Bulkhead Isolation¶
The bulkhead pattern isolates sections of your application from each other so that a failure in one area cannot bring down the entire system. Named after the watertight compartments in a ship's hull, a bulkhead limits the number of concurrent requests that can be in-flight to a particular downstream service at any given time.
When a downstream service slows down, goroutines pile up waiting for responses. Without isolation, that backup can exhaust shared resources - thread pools, connection pools, or memory - and cascade into an application-wide outage. With a bulkhead, once the concurrent limit is reached, new requests are immediately rejected with ErrBulkheadFull rather than queuing indefinitely.

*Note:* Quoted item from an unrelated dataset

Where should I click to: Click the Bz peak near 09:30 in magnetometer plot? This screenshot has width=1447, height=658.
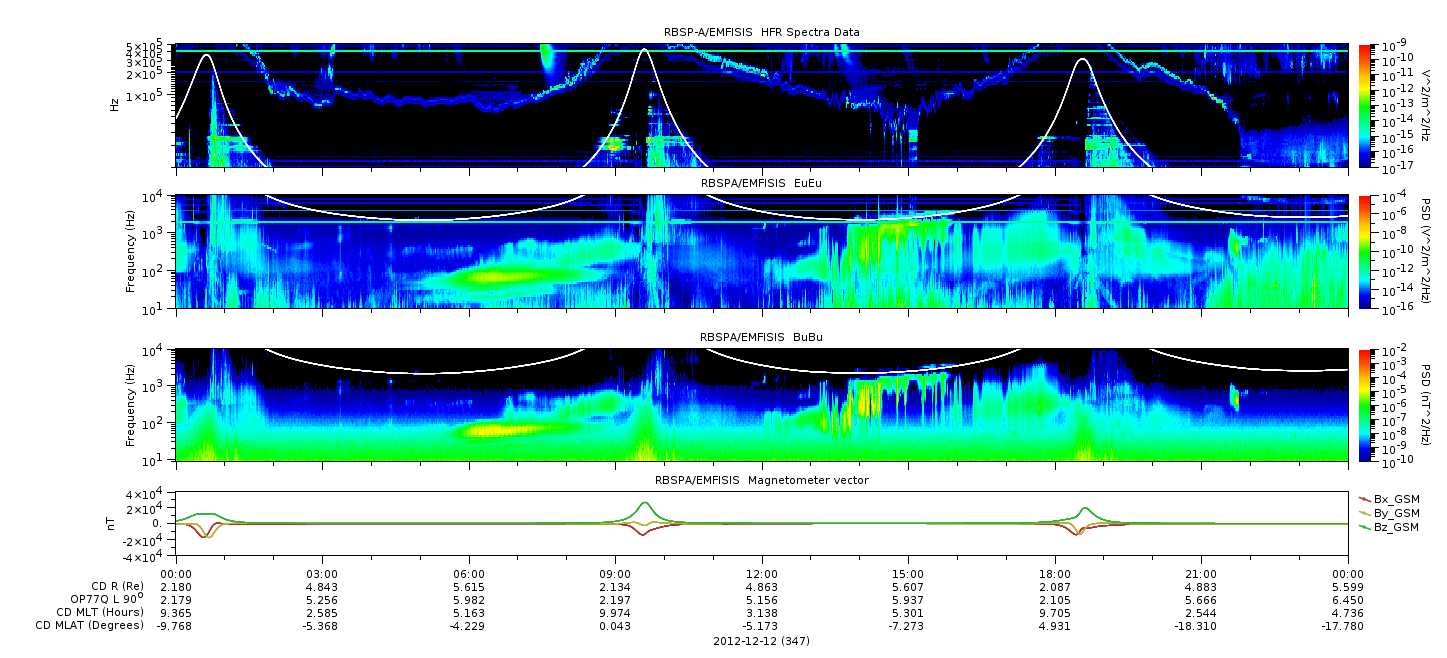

WithMaxConcurrentRequests¶
WithMaxConcurrentRequests configures the maximum number of concurrent in-flight HTTP requests allowed through this client. Requests that arrive when n slots are already occupied are rejected immediately with ErrBulkheadFull.
package main
import (
"context"
"fmt"
"log"
"github.com/jhonsferg/relay"
)
func main() {
// Allow at most 20 concurrent requests to the payments service
client, err := relay.New(
relay.WithBaseURL("https://payments.internal"),
relay.WithMaxConcurrentRequests(20),
)
if err != nil {
log.Fatal(err)
}
resp, err := client.Get(context.Background(), "/v1/charge", nil)
if err != nil {
log.Printf("request failed: %v", err)
return
}
defer resp.Body.Close()
fmt.Println("status:", resp.StatusCode)
}
Setting n to 0 disables the bulkhead entirely, which is the default behavior. Any positive integer enables it.
ErrBulkheadFull¶
When the bulkhead limit is reached, relay returns ErrBulkheadFull immediately without making a network call. You should handle this error explicitly and apply appropriate backpressure or fallback logic.
package main
import (
"context"
"errors"
"fmt"
"log"
"github.com/jhonsferg/relay"
)
func fetchUserProfile(ctx context.Context, client *relay.Client, userID string) error {
resp, err := client.Get(ctx, "/users/"+userID, nil)
if err != nil {
if errors.Is(err, relay.ErrBulkheadFull) {
// Apply backpressure - return a 503 to the caller, serve from cache,
// or enqueue for later processing.
fmt.Println("bulkhead full: shedding load for user", userID)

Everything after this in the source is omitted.